The U.S. central bank is likely to lower interest rates one more time before the end of the year. But is it a certainty? Not quite.

Rate cuts have a direct impact on the value of the U.S. dollar. The dollar is sensitive to rate reductions because lower rates diminish its yield potential. As rates decline, the dollar's return on investment weakens. Reflecting this, the U.S. Dollar Index was recently trading around 107 against a basket of six major currencies.

DXY Chart by TradingView

Expect increased market volatility on Tuesday as investors brace for the release of the Federal Reserve’s minutes from its latest meeting three weeks ago. At that meeting, policymakers cut interest rates by 25 basis points and signaled the possibility of another cut before year-end. Traders will closely analyze the minutes for further clues about the Fed’s rate-cut timeline.

Meanwhile, President-elect Donald Trump has vowed to impose substantial tariffs on major foreign economies as soon as he takes office. His initial targets include China, Canada, and Mexico. Tariffs of 25% will be levied on all imports from Canada and Mexico, while China — viewed as the U.S.'s top rival — will face an additional 10% surcharge on all goods and services.

Trump’s anticipated tariffs are already causing ripples in forex markets, with the dollar surging against rival currencies. The euro, in particular, has suffered due to concerns about the impact of U.S. tariffs on European Union exports, a move that could stall EU growth and force the European Central Bank (ECB) to implement further interest rate cuts.

The EUR/USD pair dropped to its lowest level in two years on Friday, with the euro-dollar exchange rate falling to $1.0330 before recovering to open Monday trading at $1.0460. The euro has lost approximately 7% against the dollar since its peak in September 2024.

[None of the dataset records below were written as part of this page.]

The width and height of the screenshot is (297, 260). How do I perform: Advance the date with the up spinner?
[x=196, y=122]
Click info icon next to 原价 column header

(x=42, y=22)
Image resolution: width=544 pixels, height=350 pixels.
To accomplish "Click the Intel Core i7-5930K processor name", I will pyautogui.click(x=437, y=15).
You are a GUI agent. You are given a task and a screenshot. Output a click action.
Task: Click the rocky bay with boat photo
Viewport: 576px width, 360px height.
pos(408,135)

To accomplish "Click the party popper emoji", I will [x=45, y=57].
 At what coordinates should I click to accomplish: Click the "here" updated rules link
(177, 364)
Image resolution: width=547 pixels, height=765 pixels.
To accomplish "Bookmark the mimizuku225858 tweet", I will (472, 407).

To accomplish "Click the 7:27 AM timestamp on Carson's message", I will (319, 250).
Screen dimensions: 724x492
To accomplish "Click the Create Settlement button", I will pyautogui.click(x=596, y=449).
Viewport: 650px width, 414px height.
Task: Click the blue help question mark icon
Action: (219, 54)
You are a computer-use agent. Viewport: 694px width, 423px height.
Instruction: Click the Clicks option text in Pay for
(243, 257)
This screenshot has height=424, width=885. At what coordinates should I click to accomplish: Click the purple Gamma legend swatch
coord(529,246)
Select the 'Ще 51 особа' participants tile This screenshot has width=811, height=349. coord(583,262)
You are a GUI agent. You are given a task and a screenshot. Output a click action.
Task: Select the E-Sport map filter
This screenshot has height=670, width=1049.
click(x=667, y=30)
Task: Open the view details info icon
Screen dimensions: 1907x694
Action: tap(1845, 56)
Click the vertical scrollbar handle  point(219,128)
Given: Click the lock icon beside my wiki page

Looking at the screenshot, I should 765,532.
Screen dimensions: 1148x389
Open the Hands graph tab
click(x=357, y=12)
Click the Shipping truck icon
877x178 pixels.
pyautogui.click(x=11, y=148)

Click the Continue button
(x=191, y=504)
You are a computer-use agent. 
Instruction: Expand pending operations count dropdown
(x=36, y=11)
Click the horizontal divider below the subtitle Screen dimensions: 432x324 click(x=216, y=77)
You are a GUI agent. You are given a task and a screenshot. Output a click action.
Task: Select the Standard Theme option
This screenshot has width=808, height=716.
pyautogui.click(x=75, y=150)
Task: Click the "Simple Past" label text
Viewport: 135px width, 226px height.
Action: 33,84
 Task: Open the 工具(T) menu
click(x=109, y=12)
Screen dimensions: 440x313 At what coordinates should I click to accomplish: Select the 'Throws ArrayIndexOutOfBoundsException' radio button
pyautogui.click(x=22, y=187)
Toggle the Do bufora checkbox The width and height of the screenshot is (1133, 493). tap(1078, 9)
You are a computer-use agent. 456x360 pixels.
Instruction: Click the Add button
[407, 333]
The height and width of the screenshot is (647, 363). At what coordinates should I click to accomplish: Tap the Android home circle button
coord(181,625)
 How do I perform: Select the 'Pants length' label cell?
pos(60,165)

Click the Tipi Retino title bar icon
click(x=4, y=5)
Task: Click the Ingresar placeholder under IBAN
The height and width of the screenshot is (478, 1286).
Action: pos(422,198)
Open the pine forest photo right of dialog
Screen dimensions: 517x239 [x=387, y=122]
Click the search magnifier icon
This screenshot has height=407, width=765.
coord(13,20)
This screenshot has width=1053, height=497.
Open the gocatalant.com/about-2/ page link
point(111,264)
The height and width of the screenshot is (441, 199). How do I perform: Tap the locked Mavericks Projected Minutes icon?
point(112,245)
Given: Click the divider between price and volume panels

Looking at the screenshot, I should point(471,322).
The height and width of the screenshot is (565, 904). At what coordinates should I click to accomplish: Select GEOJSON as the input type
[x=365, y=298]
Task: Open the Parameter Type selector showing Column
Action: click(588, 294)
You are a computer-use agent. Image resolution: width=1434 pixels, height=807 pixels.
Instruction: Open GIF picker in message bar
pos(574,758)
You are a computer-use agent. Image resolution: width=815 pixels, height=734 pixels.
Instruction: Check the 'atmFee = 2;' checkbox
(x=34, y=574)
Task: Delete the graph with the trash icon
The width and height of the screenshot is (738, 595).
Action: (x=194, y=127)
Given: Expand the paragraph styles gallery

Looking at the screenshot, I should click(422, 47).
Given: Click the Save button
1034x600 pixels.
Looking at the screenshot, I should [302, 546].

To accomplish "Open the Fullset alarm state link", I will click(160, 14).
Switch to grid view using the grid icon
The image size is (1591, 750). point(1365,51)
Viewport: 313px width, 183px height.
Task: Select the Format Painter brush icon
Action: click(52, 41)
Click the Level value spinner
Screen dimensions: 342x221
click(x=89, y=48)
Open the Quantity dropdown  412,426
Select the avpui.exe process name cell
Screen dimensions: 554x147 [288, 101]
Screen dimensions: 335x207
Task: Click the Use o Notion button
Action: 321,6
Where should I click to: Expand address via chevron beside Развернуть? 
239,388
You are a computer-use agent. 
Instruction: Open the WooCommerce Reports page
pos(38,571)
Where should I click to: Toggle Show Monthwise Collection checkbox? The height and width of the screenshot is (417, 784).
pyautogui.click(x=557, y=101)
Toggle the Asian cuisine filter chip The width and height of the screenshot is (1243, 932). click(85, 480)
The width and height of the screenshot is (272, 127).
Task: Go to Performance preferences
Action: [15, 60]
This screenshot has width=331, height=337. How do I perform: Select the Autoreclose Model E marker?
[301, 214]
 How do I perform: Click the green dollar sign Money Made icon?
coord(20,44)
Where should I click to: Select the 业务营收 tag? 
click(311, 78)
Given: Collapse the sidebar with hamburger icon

EUR/USD Chart by TradingView

Economic growth in Europe is already fragile, and a trade war would only exacerbate the challenges facing the region. The eurozone’s PMI data, unlike the U.S., showed a decline in business activity. To reignite its sluggish economy, the ECB may have no choice but to continue cutting rates, even if it brings additional pressure on the euro.

The global narrative seems to be shifting toward an America-first approach as the defining theme of 2025. U.S. economic dominance could be reaching new heights, adding another chapter to the story of U.S. exceptionalism.